[Items from a data source]
******

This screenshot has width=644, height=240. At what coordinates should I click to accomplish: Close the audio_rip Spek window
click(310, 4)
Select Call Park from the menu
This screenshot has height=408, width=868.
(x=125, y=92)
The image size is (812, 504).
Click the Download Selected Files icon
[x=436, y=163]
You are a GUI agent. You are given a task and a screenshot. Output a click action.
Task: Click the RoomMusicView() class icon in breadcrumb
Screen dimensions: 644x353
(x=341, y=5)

******

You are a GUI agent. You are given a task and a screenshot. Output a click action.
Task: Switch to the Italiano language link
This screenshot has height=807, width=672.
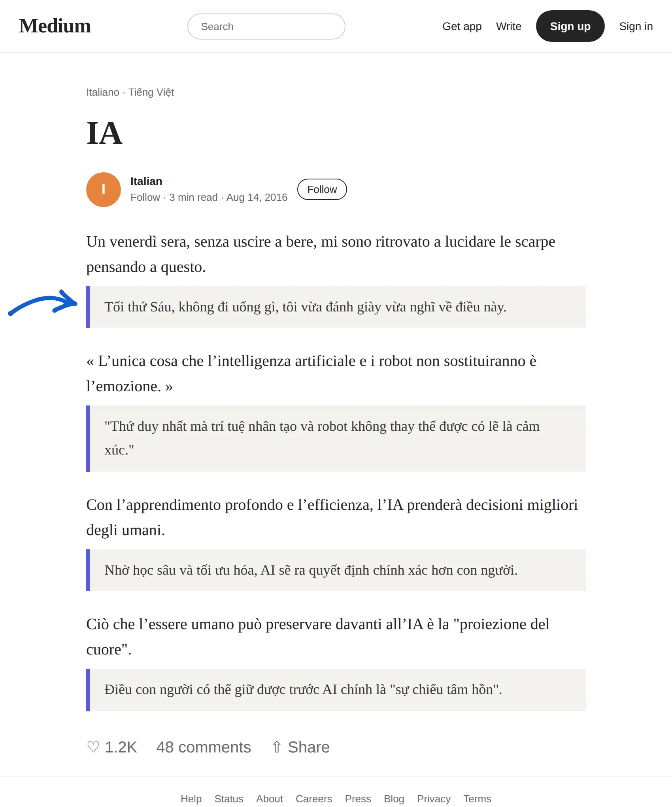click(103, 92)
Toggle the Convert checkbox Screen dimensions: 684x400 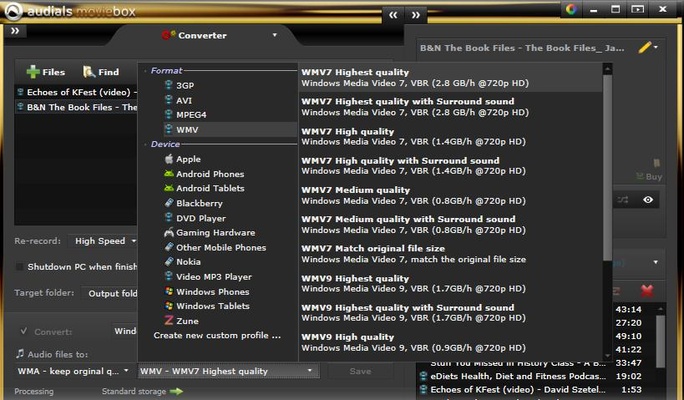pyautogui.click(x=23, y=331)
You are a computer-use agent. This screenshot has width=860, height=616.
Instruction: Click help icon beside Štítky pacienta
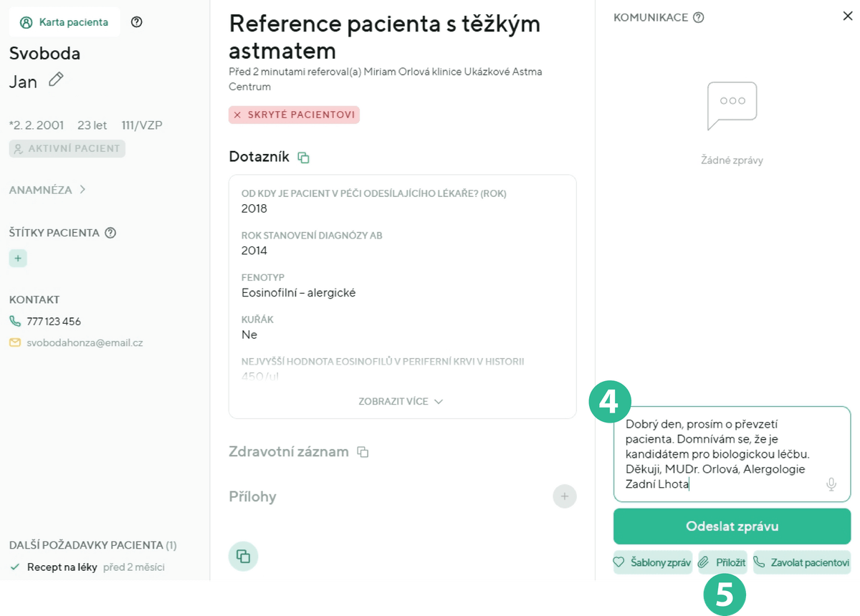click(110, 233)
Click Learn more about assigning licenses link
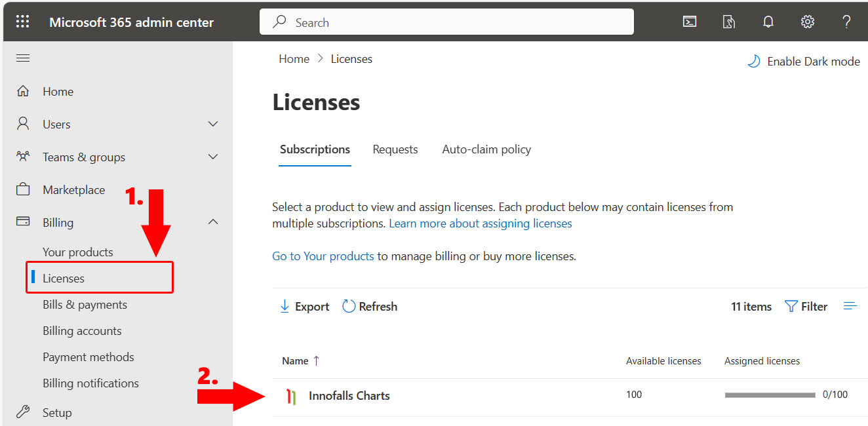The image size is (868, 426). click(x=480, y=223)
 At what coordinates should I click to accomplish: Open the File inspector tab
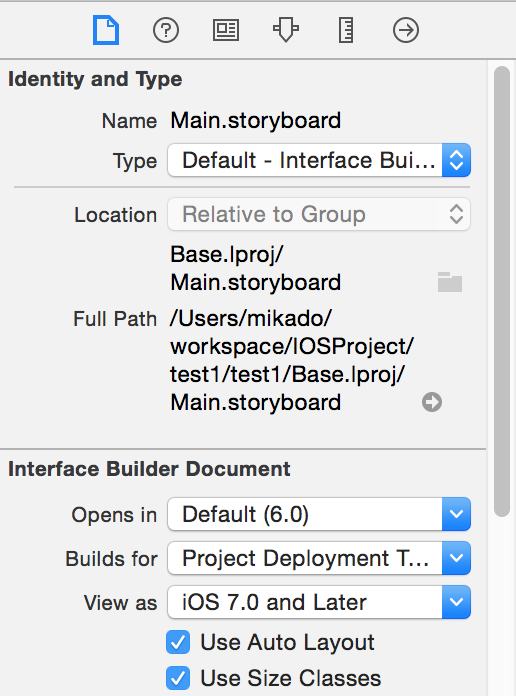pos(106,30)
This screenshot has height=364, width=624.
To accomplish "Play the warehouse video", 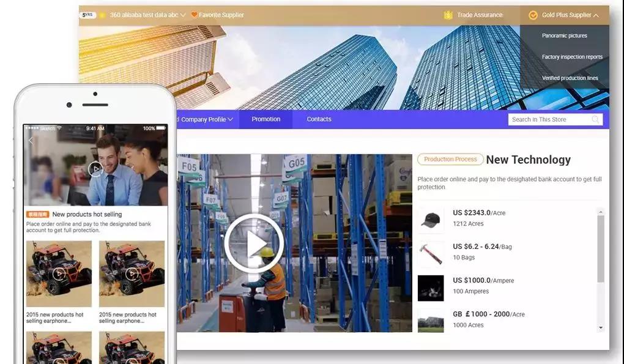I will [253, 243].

******

#### Exercise prompt:
Write down again, exactly as given, only the lines above that fall from the line with "This screenshot has width=644, height=240." to the line with "The image size is (812, 504).", inclusive.

#### Answer box:
This screenshot has width=644, height=240. At what coordinates should I click to accomplish: Close the audio_rip Spek window
click(310, 4)
Select Call Park from the menu
This screenshot has height=408, width=868.
(x=125, y=92)
The image size is (812, 504).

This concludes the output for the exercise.